D'après l'article sur Mixagrumes, que défend le collectif Mix'Art Myrys ? Donnez tous les éléments cités.

## Texte source
□ □ □ □ □ □ □
Un groupement d'achat tropical à Toulouse

Article Par: Hugo Martorell (2025 04 04)

🔗 Contexte : Classe > Alimentation > Mixagrumes et le Galline Felici

Mixagrumes est un groupement d'achat solidaire qui s'inspire des pratiques des AMAP (Association pour le Maintien d'une Agriculture Paysanne). Basé à Toulouse, il rassemble deux-cent-cinquante mangeurs et mangeuses qui s'approvisionnent en fruits tropicaux auprès de paysans et de fournisseurs d'Andalousie et de Sicile. Après avoir décrit la trajectoire du collectif d'artistes Mix'Art Myrys, dont Mixagrumes est issu, le texte qui suit revient sur le contexte régional des circuits courts en Midi-Pyrénées. Enfin, il se penche sur le principal partenaire de Mixagrumes, Le Galline Felici, une coopérative agricole sicilienne dont la relation avec Mixagrumes a fait l'objet de l'en-quête de l'école des communs de l'alimentation. Il espère ainsi mettre à jour le contexte social, géographique et agricole à l'origine de ce groupement d'achat et les pratiques d'alimentation en commun qui y voient le jour.

Né dans le mouvement squat des années 90, Mix'Art Myrys défend l'indiscipline, le droit à l'expérimentation, la démocratie directe et l'autogestion. Inspiré d'un esprit hors-norme et contre-culturel, le collectif regroupe soixante artistes visuels, numériques, sonores, hybrides, trente compagnies de spectacle vivant, dix groupes de musique, soit près de trois cent artistes à l'année. Depuis sa création en 1995, Mix'Art investit différents locaux à l'abandon, de manière « illégale et légitime », comme il se plait à le rappeler.

Après avoir occupé quatre ou cinq bâtiments différents, dont l'usine de chaussures Myrys, d'où lui vient son nom, et l'ancienne préfecture de Toulouse, le collectif s'installe, légalement cette fois-ci, au 12 rue Ferdinand Lassalle, dans le quartier des Ponts Jumeaux. Dans une halle de stockage désaffectée de quatre-mille-cinq-cent m2, vont se construire vingt-cinq ateliers, deux plateaux, une salle audiovisuelle, une salle de concert, un « hackerspace », des espaces de construction, de création et d'exposition mutualisés. Au fil des années, c'est une véritable fourmilière culturelle, associative et militante qui prend forme.
□ □ □ □ □ □ □
## Lignes fournies
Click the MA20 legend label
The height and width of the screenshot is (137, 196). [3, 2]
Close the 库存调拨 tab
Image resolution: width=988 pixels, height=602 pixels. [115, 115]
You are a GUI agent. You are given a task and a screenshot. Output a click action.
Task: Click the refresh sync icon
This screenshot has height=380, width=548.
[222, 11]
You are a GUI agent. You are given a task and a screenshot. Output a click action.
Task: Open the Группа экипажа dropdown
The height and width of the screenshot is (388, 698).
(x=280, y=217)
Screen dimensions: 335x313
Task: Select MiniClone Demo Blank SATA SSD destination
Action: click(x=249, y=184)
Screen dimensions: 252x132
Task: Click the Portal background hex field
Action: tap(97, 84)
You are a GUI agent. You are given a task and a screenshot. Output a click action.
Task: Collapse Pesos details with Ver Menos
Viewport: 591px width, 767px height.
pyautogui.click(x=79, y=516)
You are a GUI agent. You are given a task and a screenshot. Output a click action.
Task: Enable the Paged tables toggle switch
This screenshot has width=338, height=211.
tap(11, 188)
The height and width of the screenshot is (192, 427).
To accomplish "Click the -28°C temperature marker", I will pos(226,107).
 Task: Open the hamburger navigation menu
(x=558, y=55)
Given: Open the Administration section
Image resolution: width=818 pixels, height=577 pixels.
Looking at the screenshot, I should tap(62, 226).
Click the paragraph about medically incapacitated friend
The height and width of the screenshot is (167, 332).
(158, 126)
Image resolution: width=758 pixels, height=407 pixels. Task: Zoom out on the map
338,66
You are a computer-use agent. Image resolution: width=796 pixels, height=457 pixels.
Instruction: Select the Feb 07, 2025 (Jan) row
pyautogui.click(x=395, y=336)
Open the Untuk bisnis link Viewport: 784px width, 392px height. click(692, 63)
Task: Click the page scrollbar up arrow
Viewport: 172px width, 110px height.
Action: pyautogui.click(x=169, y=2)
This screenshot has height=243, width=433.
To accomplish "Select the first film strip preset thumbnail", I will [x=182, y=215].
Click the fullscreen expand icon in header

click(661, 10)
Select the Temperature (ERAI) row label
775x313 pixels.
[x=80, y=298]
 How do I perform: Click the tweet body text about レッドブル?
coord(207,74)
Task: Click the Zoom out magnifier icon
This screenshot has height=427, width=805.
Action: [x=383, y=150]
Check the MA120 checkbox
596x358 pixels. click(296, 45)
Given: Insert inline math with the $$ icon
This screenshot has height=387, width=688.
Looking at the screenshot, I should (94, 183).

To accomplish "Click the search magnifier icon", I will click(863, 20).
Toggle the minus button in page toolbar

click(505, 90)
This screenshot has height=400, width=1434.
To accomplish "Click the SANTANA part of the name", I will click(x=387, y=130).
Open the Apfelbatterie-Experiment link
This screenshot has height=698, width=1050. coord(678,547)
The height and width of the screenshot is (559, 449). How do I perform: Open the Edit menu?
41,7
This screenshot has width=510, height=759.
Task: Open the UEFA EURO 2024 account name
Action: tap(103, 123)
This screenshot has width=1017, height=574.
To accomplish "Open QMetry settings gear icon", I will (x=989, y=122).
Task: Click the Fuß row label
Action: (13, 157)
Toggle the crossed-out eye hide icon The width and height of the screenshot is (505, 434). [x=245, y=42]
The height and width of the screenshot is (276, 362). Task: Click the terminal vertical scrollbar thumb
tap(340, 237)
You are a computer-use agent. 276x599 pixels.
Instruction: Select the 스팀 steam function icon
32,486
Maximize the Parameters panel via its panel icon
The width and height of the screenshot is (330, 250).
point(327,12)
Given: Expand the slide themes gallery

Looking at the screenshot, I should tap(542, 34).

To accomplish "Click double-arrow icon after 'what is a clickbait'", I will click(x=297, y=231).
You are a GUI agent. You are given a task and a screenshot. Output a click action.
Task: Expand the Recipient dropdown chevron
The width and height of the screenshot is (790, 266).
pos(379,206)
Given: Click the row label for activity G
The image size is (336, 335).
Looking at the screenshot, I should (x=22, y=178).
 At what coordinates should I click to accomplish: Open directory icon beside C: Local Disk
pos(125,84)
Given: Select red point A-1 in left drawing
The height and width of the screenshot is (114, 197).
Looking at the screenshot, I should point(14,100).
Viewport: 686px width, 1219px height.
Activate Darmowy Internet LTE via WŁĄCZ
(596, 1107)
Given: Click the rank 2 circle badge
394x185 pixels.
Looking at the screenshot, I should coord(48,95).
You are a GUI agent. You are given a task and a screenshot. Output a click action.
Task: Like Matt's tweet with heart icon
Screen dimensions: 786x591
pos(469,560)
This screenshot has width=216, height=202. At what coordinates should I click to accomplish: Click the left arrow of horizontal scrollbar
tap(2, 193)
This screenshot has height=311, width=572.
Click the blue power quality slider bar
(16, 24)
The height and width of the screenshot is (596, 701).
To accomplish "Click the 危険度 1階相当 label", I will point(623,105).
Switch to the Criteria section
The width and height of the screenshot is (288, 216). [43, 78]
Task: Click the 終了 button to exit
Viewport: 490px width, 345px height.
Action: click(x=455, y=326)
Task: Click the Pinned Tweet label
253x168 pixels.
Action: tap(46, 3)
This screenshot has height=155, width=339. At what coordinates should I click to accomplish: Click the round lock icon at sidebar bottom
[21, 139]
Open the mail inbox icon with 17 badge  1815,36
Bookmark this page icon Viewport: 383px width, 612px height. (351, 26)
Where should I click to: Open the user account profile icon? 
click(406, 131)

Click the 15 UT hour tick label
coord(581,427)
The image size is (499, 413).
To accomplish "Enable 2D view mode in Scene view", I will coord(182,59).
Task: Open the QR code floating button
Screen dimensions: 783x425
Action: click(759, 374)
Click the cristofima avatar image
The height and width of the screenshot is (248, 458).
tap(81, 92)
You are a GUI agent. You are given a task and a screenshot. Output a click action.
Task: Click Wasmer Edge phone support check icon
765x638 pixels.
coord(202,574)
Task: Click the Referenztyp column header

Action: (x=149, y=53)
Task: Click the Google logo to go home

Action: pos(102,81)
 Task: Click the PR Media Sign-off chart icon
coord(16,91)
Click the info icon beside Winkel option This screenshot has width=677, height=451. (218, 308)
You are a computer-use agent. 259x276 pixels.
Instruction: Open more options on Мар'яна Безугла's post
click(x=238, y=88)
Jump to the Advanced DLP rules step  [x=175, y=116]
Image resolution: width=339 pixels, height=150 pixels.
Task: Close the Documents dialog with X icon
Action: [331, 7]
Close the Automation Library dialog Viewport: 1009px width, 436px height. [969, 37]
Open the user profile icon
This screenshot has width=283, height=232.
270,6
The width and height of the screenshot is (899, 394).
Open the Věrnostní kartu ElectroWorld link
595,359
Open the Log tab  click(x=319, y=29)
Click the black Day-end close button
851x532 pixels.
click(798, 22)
□ □ □ □ □ □ □
## Réponse
- l'indiscipline
- le droit à l'expérimentation
- la démocratie directe
- l'autogestion